Nei pazienti eutiroidei, in particolare quelli con tiroidite cronica, l'uso sostanziale di alghe contenenti iodio può essere associato ad aumenti dei livelli di TSH. Non esistono dati clinici a supporto dell'uso preferenziale di iodio, o integratori alimentari contenenti iodio come alcuni tipi di alghe, nella gestione dell'ipotiroidismo nelle regioni in cui lo iodio è già introdotto in modo sufficiente con la dieta (Garber et al., 2012).

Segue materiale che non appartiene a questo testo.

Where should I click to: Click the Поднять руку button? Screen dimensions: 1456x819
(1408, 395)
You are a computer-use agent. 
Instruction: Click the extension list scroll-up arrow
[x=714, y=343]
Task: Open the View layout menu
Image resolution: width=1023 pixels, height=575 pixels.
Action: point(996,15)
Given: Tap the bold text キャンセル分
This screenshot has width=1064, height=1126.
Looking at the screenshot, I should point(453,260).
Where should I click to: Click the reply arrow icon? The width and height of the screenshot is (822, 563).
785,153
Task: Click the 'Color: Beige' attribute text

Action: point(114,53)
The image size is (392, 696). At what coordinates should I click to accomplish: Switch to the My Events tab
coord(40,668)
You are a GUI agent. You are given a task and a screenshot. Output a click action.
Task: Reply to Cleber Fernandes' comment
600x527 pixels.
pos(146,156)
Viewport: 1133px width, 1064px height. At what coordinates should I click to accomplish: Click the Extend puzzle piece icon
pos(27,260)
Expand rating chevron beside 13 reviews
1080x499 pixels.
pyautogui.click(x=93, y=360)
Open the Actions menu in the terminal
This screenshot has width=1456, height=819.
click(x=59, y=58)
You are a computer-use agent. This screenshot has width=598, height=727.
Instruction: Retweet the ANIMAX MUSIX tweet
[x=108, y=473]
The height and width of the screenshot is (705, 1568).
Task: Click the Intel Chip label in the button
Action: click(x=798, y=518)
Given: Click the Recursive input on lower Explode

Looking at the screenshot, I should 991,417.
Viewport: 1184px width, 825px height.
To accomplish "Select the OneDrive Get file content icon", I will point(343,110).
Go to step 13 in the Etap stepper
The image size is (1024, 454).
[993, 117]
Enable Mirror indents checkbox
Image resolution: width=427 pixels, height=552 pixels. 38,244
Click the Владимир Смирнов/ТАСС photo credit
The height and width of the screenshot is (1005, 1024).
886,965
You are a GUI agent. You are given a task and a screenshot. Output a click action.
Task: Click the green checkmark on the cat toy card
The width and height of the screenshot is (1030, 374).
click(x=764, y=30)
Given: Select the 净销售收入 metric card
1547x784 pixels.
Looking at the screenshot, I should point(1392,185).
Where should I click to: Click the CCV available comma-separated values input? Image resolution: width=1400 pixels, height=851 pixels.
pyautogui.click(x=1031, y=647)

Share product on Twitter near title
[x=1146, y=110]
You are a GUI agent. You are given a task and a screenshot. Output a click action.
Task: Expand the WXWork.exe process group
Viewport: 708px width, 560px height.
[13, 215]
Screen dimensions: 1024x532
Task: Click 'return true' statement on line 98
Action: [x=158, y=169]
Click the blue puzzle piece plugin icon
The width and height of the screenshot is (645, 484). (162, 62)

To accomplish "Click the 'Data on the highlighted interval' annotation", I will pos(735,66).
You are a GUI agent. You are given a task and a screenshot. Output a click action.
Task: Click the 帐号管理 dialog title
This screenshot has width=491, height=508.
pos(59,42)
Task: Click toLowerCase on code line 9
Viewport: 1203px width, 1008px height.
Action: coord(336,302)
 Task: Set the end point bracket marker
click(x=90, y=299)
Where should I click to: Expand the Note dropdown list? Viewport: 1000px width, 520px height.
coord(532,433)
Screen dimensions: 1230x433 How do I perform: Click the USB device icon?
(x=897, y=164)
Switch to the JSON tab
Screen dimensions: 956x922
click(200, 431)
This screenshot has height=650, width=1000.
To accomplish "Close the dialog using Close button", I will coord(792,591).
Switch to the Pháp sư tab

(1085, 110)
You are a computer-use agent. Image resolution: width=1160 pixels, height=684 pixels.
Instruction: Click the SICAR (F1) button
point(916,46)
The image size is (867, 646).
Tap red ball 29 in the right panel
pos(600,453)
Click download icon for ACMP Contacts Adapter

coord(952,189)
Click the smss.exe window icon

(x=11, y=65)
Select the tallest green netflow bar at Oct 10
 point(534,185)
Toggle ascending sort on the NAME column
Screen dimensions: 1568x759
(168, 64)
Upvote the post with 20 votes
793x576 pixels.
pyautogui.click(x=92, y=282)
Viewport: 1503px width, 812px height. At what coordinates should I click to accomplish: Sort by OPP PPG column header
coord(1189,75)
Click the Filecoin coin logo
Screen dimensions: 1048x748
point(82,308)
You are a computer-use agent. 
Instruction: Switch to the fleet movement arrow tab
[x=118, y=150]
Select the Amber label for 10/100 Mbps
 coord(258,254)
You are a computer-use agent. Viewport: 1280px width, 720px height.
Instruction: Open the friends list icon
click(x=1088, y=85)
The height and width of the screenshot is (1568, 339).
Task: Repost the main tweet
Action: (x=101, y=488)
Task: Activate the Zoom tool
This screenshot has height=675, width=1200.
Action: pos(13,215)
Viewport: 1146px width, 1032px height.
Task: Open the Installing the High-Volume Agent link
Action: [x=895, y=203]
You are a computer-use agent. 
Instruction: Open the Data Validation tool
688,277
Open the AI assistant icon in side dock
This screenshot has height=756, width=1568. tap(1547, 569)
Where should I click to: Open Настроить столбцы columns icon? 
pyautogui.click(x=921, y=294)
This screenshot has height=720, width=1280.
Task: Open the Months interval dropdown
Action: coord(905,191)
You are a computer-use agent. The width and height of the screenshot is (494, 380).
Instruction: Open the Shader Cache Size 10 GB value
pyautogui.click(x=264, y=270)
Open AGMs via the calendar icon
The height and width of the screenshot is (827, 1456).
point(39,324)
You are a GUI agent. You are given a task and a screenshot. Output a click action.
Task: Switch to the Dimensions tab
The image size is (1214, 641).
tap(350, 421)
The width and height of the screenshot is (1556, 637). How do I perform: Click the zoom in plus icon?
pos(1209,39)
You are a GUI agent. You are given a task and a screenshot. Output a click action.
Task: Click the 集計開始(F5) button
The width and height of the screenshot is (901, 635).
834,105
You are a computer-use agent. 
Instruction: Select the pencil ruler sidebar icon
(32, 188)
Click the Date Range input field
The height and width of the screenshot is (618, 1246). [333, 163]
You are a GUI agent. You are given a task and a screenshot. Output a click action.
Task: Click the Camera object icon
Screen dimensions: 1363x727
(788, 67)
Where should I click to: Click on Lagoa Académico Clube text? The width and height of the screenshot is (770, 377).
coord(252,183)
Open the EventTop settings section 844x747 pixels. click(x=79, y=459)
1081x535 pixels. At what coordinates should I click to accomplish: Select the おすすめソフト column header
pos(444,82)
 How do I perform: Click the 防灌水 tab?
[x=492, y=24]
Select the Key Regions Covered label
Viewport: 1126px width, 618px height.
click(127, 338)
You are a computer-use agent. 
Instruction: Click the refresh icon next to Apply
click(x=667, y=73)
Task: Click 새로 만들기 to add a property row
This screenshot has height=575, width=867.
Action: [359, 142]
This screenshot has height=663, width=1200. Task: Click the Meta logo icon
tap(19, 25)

Alcune ricerche hanno suggerito che un’ipersensibilità alimentare può provocare uno stato infiammatorio specifico e attivare una modulazione immunologica sui linfociti T che contribuisce alla attivazione della autoimmunità. L'alimentazione quindi potrebbe giocare un ruolo importante, soprattutto in pazienti con conclamate intolleranze e/o allergie, per cui diete personalizzate, tese a diminuire l’infiammazione, potrebbero rivelarsi utili in pazienti con malattie autoimmuni.